11.2. THE PARTIES ACKNOWLEDGE AND AGREE THAT, IN THE EVENT THAT CUSTOMER IS LATE IN MAKING ANY PAYMENTS TO HOKU FOR PRODUCTS THAT HAVE BEEN SHIPPED BY HOKU, HOKU RESERVES THE RIGHT TO OFF-SET THE AMOUNT OF THE TOTAL DEPOSIT BY CREDITING TO HOKU’S ACCOUNT THE AMOUNT OF THE TOTAL DEPOSIT THAT IS EQUAL TO THE PAST DUE AMOUNT, INCLUDING ANY INTEREST PAYABLE THEREON PURSUANT TO THIS AGREEMENT; PROVIDED, HOWEVER, THAT HOKU SHALL NOTIFY CUSTOMER IN WRITING PRIOR TO SUCH OFF-SET. FOR THE AVOIDANCE OF DOUBT, THE INTEREST PAYABLE SET FORTH ABOVE SHALL ACCRUE FROM THE DUE DATE TO THE DATE WHEN HOKU EXERCISES THE RIGHT TO OFF-SET. IN CASE OF SUCH OFF-SET BY HOKU, CUSTOMER SHALL BE REQUIRED TO REPLENISH THE DEPOSIT BY THE SET-OFF AMOUNT WITHIN THIRTY (30) BUSINESS DAYS AFTER CUSTOMER’S RECEIPT OF SUCH NOTIFICATION.
 
12. Force Majeure. Neither Party shall be liable to the other Party for failure of or delay in performance of any obligation under this Agreement, directly, or indirectly, owing to acts of God, war, war-like condition, embargoes, riots, strike, lock-outs and other events beyond its reasonable control, provided, however, that the non-performing Party shall not be so excused to the extent such default or delay is attributable to such non-performing Party failing to use reasonable efforts to prevent or such non-performing Party causing such default or delay, and such default or delay could not reasonably be circumvented by the non-performing Party through the use of alternate sources, workaround plans or other means. Notwithstanding the foregoing, a strike, lock-out or other labor dispute involving a Party (or, in the case of Supplier, a subcontractor or supplier) and its own personnel will not excuse such Party from performing its obligations hereunder. In such event, the non-performing Party will be excused from further performance or observance of the obligation(s) so affected for as long as such circumstances prevail and such Party continues to use commercially reasonable efforts to recommence performance or observance whenever and to whatever extent without delay. If such failure or delay occurs, the affected Party (i.e. the Party that is unable to perform) shall notify the other Party of the occurrence thereof as soon as possible, and the Parties shall discuss the best way to resolve the event of force majeure. If the conditions of Force Majeure apply for a period of more than two (2) consecutive calendar months, the non-affected Party shall be entitled to terminate this Agreement upon written notice to the other Party. 

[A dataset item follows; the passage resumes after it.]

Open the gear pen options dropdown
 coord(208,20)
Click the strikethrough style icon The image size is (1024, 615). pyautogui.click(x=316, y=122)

CUSTOMER Initials & Date ___________________________
HOKU Initials & Date ___________________________
 
Page 10 of 19

Exhibit 10.83
CONFIDENTIAL
 
13. General Provisions.
 
13.1. CUSTOMER acknowledges that it is the policy of HOKU to scrupulously comply with the Foreign Corrupt Practices Act of 1977 (as amended, the “FCPA”) and to adopt appropriate and reasonable practices and procedures that are undertaken in such a manner as to substantially eliminate the potential for violation of the FCPA. CUSTOMER further acknowledges that it shall be bound by any law, regulation or other legal enactment, that prohibits corrupt practices of the type or nature described in the FCPA and that is applicable to CUSTOMER, and CUSTOMER hereby represents and warrants that neither HOKU, nor to CUSTOMER’s knowledge, any other authorized person or entity associated with or acting for or on behalf of HOKU, has knowingly directly or indirectly made any contribution, gift, bribe, rebate, payoff, influence payment, kickback, or other payment to CUSTOMER, whether in money, property, or services (i) to obtain favorable treatment in securing business from CUSTOMER, (ii) to pay for favorable treatment for business secured from CUSTOMER, or (iii) to obtain special concessions or for special concessions already obtained from CUSTOMER, for or in respect of HOKU, in violation of any legal requirement or applicable law. HOKU acknowledges that it is the policy of CUSTOMER to scrupulously comply with the FCPA and to adopt appropriate and reasonable practices and procedures that are undertaken in such a manner as to substantially eliminate the potential for violation of the FCPA. HOKU further acknowledges that it shall be bound by any law, regulation or other legal enactment, that prohibits corrupt practices of the type or nature described in the FCPA and that is applicable to HOKU, and HOKU hereby represents and warrants that neither CUSTOMER, nor to HOKU’s knowledge, any other authorized person or entity associated with or acting for or on behalf of CUSTOMER, has knowingly directly or indirectly made any contribution, gift, bribe, rebate, payoff, influence payment, kickback, or other payment to HOKU, whether in money, property, or services (i) to obtain favorable treatment in securing business from HOKU, (ii) to pay for favorable treatment for business secured from HOKU, or (iii) to obtain special concessions or for special concessions already obtained from HOKU, for or in respect of CUSTOMER, in violation of any legal requirement or applicable law.
 
13.2. This Agreement shall be construed under and governed by the laws of the State of California, U.S.A.
 
13.3. Upon notice from one Party to the other of a dispute hereunder, the Parties agree to hold a meeting within thirty (30) days of receipt of such notice with at least one (1) representative from each Party who has decision-making authority for such company. At this meeting, the Parties will attempt to resolve the dispute in good faith. If, after the meeting, the dispute has not been resolved, only then may a Party resort to litigation. Any proceeding to enforce or to resolve disputes relating to this Agreement shall be brought in California, USA. In any such proceeding, neither Party shall assert that such a court lacks jurisdiction over it or the subject matter of the proceeding.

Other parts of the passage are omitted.